___ TEXT UNDER STUDY ___

As our nation around the world struggle with the threat of terrorist attacks and violence from both foreign and domestic sources, we will be forced to engage with the ever-present tension between security and civil liberties. In a 2001 article in the Atlantic, esteemed jurist Richard Posner said –
[Civil libertarians] treat our existing civil liberties—freedom of the press, protections of privacy and of the rights of criminal suspects, and the rest—as sacrosanct, insisting that the battle against international terrorism accommodate itself to them. I consider this a profoundly mistaken approach to the question of balancing liberty and security. The basic mistake is the prioritizing of liberty.
Whether one agrees with Judge Posner’s balance of security and liberty or takes a stance more akin to the ACLU’s goal of keeping America “safe AND free,” it is important that we remain engaged in this debate. For civil liberty minded individuals, it is important to shine light on how this balancing can erode civil liberties overtime, even if the erosion may be justifiable in some cases. Further, it is important to recognize that threats to civil liberties come not just from security-focused laws, but also from new security technologies.

___ DATASET EXTRACT ___

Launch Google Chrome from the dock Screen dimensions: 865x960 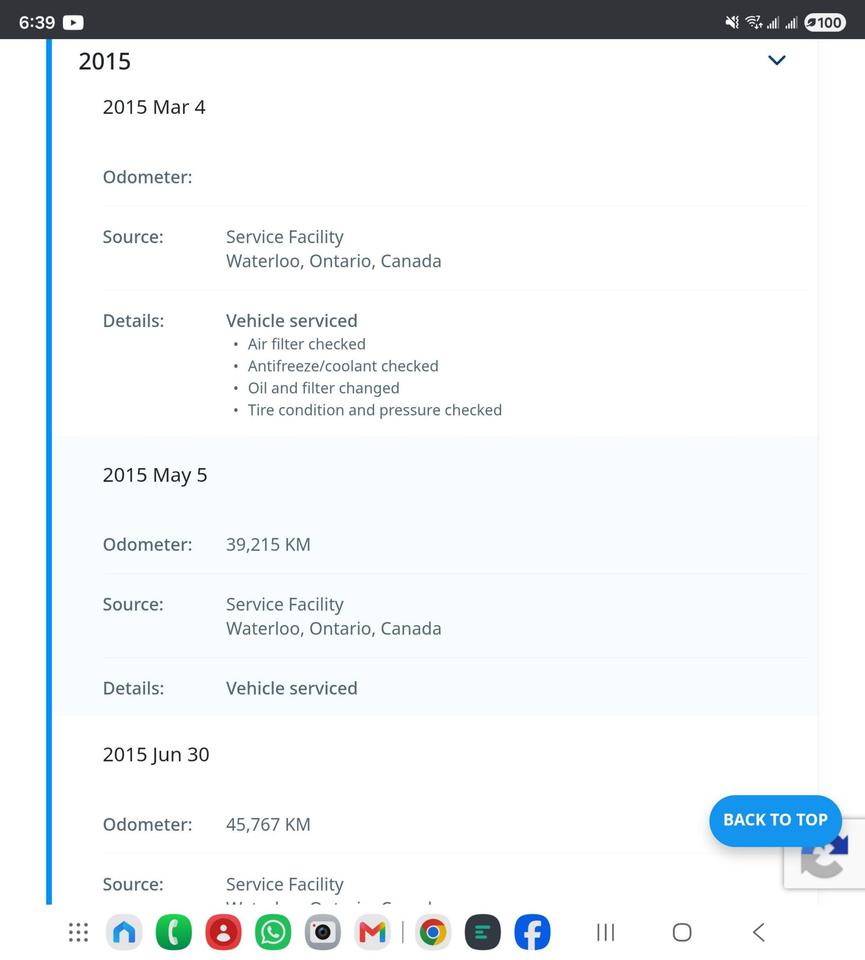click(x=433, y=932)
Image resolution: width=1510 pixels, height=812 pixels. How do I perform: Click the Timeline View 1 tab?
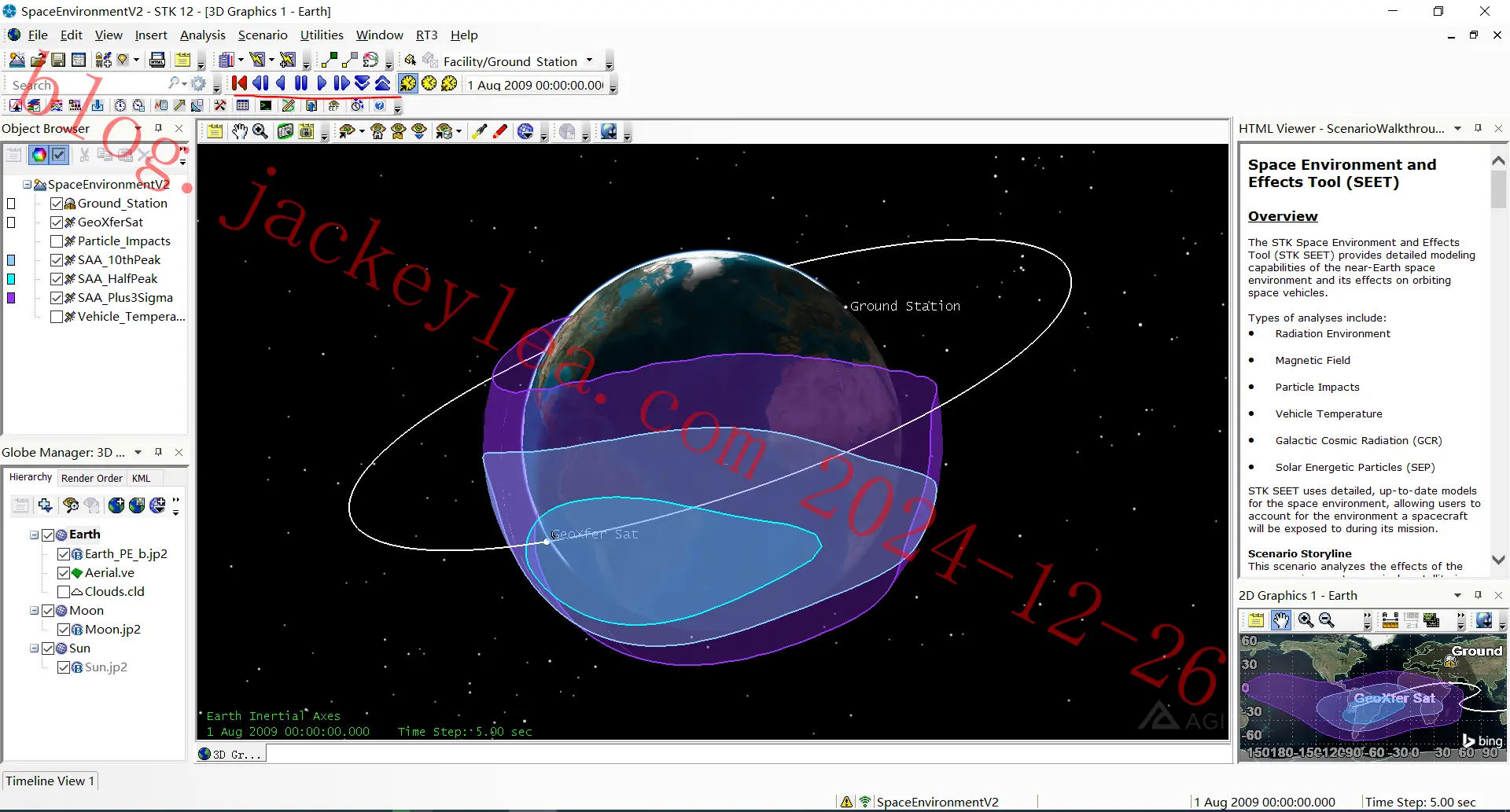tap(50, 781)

___
___ DATASET EXTRACT ___

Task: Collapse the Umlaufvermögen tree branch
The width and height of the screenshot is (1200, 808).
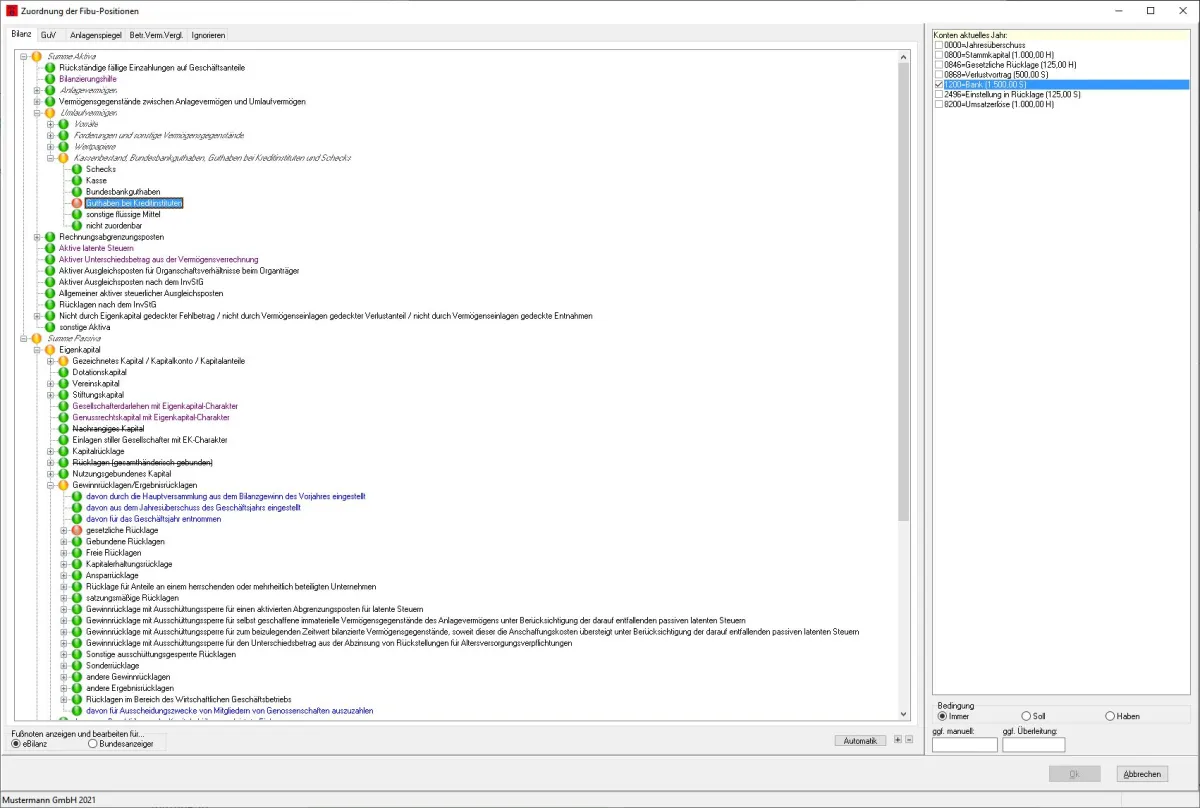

___
___ DATASET EXTRACT ___

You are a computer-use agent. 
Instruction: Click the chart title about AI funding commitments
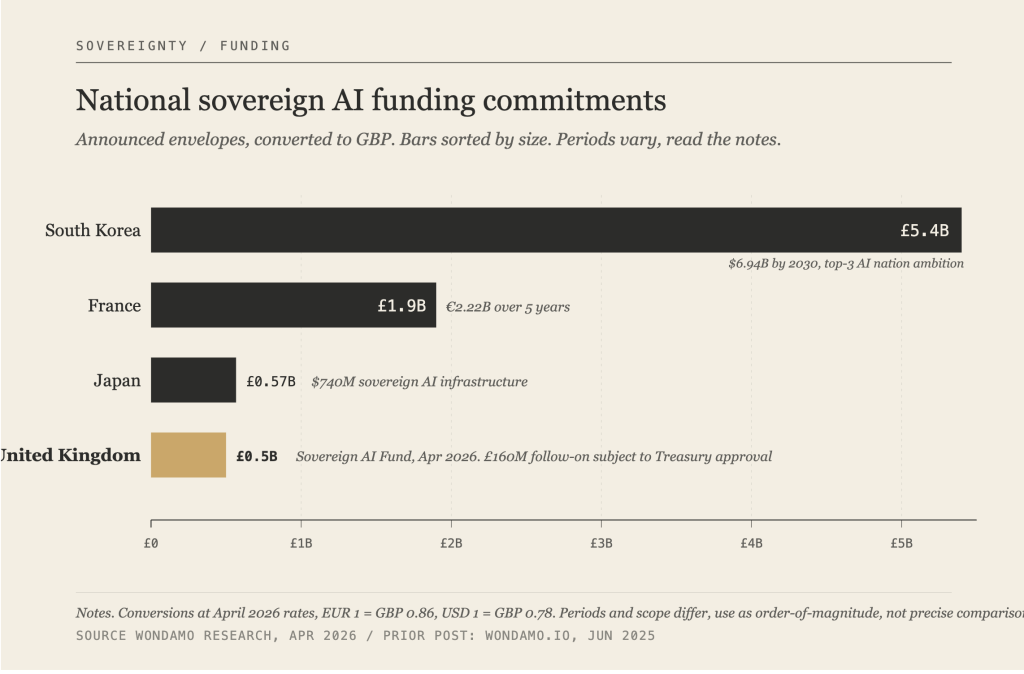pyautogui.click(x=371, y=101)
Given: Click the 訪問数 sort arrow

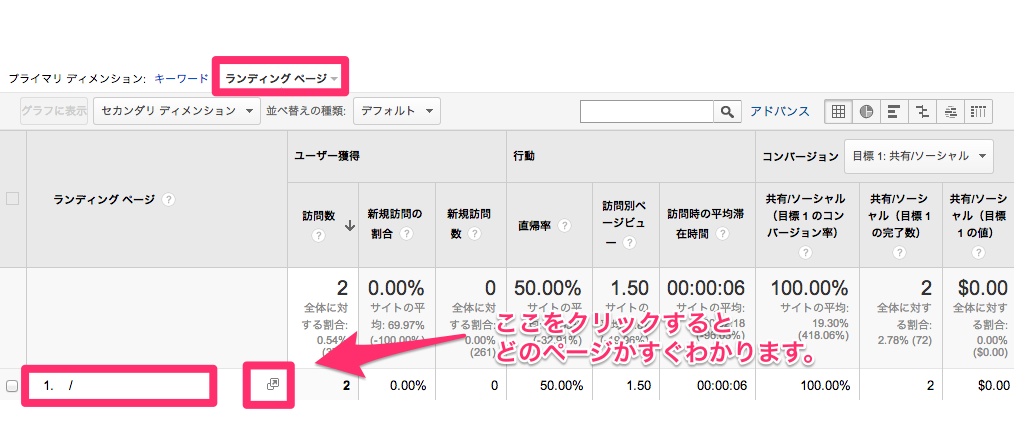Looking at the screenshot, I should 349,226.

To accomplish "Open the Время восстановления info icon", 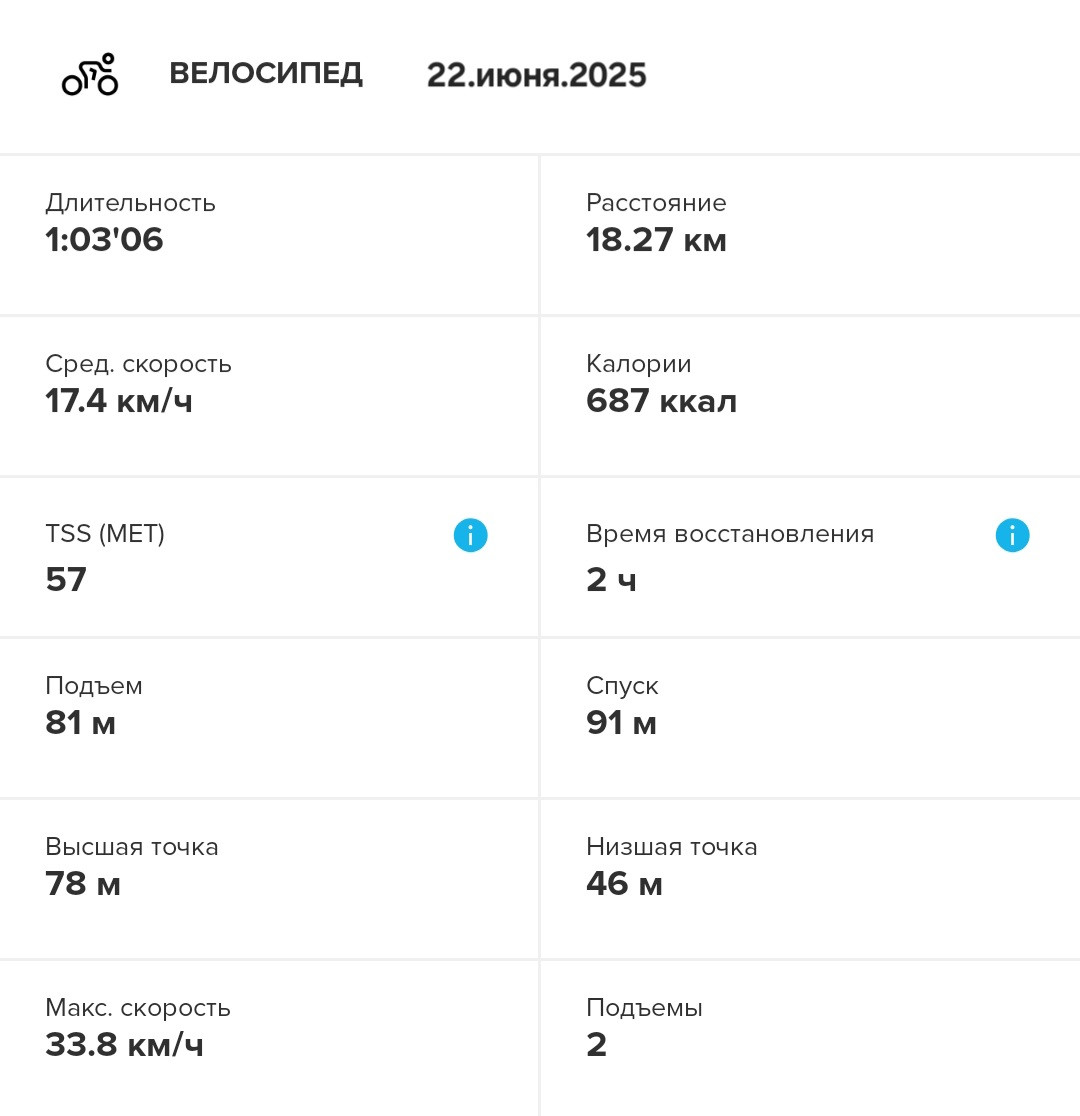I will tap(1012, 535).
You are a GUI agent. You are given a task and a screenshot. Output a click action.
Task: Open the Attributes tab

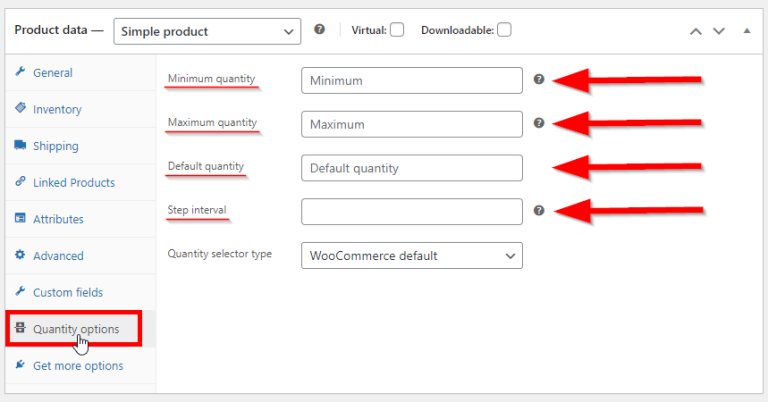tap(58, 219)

___

TASKS TO COMPLETE:
- a) Retype the passage on security and civil liberties word for word, from "Whether one agrees" to "new security technologies.".
- b) In the passage on security and civil liberties, the quotation from Richard Posner names several existing civil liberties. List each one.

PER-TASK ANSWERS:
- a)
Whether one agrees with Judge Posner’s balance of security and liberty or takes a stance more akin to the ACLU’s goal of keeping America “safe AND free,” it is important that we remain engaged in this debate. For civil liberty minded individuals, it is important to shine light on how this balancing can erode civil liberties overtime, even if the erosion may be justifiable in some cases. Further, it is important to recognize that threats to civil liberties come not just from security-focused laws, but also from new security technologies.

- b)
Freedom of the press
Protections of privacy
The rights of criminal suspects